▸ GIVEN TEXT
☆ ☆ ☆ ☆ ☆

ABA Home
Law Schools

Five Profs Resign at American Justice Law School, Call for Dean’s Ouster

Posted Feb 4, 2008, 06:51 am CDT
By Debra Cassens Weiss

Five professors at the American Justice School of Law in Paducah, Ky.—about one-fourth of the faculty—resigned effective Friday, saying they won’t come back until the dean of the for-profit school submits his resignation.

Dean Paul Hendrick has been named in a $120 million lawsuit by more than 30 students. The plaintiffs claim Hendrick, the school’s majority shareholder, and other administrators sought "to enrich themselves at the expense of students," the Louisville Courier-Journal reports.

The suit alleges administrators applied for loans in students’ names and then withheld some of the money, and interfered with students’ ability to transfer to new schools by lowering their grades and delaying disclosure that the ABA had denied accreditation.

The school charges $13,250 a semester for tuition, but some students said there was no toilet paper in the restrooms, copiers and printers often had no paper, and the lights were once turned off in the library because the school couldn’t pay its bills.

☆ ☆ ☆ ☆ ☆

▸ EXCERPTED RECORDS
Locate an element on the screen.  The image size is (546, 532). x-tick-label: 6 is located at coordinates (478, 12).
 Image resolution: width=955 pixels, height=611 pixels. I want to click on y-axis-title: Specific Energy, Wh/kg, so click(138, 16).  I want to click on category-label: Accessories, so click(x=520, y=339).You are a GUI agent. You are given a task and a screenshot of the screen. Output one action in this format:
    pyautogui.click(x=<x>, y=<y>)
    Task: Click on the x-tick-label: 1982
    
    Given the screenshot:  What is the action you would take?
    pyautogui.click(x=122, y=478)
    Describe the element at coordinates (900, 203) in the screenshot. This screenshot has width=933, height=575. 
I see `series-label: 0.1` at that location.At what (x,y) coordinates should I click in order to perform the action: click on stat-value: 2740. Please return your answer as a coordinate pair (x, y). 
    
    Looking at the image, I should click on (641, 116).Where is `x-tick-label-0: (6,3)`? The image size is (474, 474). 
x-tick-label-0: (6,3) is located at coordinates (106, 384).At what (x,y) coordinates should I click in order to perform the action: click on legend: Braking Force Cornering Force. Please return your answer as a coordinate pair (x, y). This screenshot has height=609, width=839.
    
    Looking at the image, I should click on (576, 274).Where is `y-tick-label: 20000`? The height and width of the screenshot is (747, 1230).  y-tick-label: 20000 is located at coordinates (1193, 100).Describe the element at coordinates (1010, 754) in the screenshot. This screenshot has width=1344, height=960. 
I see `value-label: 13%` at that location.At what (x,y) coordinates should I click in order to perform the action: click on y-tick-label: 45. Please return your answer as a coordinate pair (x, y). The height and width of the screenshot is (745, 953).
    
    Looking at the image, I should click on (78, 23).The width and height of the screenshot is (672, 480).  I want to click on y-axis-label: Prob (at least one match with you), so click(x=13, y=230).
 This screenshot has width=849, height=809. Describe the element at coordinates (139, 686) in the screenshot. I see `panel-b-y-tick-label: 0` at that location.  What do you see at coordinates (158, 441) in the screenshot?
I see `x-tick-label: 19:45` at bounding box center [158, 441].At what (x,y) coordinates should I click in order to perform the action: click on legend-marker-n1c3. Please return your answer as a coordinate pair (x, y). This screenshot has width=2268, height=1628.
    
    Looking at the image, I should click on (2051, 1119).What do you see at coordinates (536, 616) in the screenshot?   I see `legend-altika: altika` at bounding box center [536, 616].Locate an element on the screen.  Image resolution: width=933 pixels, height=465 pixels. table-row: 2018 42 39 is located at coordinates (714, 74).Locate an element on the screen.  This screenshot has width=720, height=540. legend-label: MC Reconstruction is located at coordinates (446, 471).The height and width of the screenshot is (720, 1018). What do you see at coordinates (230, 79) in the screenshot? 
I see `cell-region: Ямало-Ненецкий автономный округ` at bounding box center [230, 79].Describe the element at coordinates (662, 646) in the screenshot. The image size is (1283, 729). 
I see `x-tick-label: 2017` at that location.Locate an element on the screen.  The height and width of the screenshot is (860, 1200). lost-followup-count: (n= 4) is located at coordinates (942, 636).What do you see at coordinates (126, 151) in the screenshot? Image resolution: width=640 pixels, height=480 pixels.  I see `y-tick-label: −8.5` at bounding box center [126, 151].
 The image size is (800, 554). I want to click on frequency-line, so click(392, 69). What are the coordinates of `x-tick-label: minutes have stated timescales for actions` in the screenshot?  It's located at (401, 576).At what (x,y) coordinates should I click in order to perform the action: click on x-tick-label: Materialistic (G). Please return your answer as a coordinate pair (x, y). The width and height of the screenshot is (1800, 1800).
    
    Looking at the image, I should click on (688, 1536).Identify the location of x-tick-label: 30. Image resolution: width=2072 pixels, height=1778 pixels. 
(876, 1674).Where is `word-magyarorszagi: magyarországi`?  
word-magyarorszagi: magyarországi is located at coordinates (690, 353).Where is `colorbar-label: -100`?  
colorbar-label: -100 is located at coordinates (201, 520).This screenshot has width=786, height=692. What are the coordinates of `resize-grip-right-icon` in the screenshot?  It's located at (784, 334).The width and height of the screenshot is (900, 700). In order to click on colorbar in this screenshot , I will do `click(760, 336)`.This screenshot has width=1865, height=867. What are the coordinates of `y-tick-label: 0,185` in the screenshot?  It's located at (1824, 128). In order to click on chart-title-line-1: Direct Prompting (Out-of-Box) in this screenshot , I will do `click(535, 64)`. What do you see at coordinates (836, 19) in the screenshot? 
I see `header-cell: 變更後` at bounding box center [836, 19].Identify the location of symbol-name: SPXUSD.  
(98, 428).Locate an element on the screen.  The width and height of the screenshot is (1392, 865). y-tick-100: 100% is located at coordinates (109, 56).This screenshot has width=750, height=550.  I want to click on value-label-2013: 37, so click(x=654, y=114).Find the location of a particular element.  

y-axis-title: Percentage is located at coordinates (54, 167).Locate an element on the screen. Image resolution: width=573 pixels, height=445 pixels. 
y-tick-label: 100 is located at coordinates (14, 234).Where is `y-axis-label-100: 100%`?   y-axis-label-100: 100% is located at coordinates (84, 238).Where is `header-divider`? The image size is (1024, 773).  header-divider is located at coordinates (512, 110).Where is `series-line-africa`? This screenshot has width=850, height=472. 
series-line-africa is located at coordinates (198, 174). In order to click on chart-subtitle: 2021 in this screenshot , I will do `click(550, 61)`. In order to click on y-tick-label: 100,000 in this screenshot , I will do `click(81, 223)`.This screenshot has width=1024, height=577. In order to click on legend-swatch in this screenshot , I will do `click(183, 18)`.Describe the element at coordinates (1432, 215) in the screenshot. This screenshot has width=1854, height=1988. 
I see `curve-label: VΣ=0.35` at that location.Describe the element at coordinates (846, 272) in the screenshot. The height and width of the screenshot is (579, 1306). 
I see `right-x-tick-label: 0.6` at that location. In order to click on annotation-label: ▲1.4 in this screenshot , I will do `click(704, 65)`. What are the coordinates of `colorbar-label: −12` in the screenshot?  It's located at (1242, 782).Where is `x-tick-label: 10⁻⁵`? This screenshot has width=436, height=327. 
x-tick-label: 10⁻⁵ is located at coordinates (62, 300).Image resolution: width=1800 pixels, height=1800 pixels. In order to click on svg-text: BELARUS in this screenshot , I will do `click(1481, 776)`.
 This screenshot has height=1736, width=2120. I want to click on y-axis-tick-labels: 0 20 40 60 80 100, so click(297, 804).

☆ ☆ ☆ ☆ ☆

▸ TASK SET
1. Answer these questions using the article on the American Justice law school:
(a) In what city is the law school located?
(b) What is the dollar amount of the lawsuit naming the dean?
(c) How much does the school charge in tuition per semester?
2. Reproduce the part of the article on the American Justice law school that starts with "Posted Feb 4, 2008, 06:51" and goes on through "had denied accreditation.".

▸ RESPONSES PER TASK
1.
(a) Paducah, Ky.
(b) $120 million
(c) $13,250

2.
Posted Feb 4, 2008, 06:51 am CDT
By Debra Cassens Weiss

Five professors at the American Justice School of Law in Paducah, Ky.—about one-fourth of the faculty—resigned effective Friday, saying they won’t come back until the dean of the for-profit school submits his resignation.

Dean Paul Hendrick has been named in a $120 million lawsuit by more than 30 students. The plaintiffs claim Hendrick, the school’s majority shareholder, and other administrators sought "to enrich themselves at the expense of students," the Louisville Courier-Journal reports.

The suit alleges administrators applied for loans in students’ names and then withheld some of the money, and interfered with students’ ability to transfer to new schools by lowering their grades and delaying disclosure that the ABA had denied accreditation.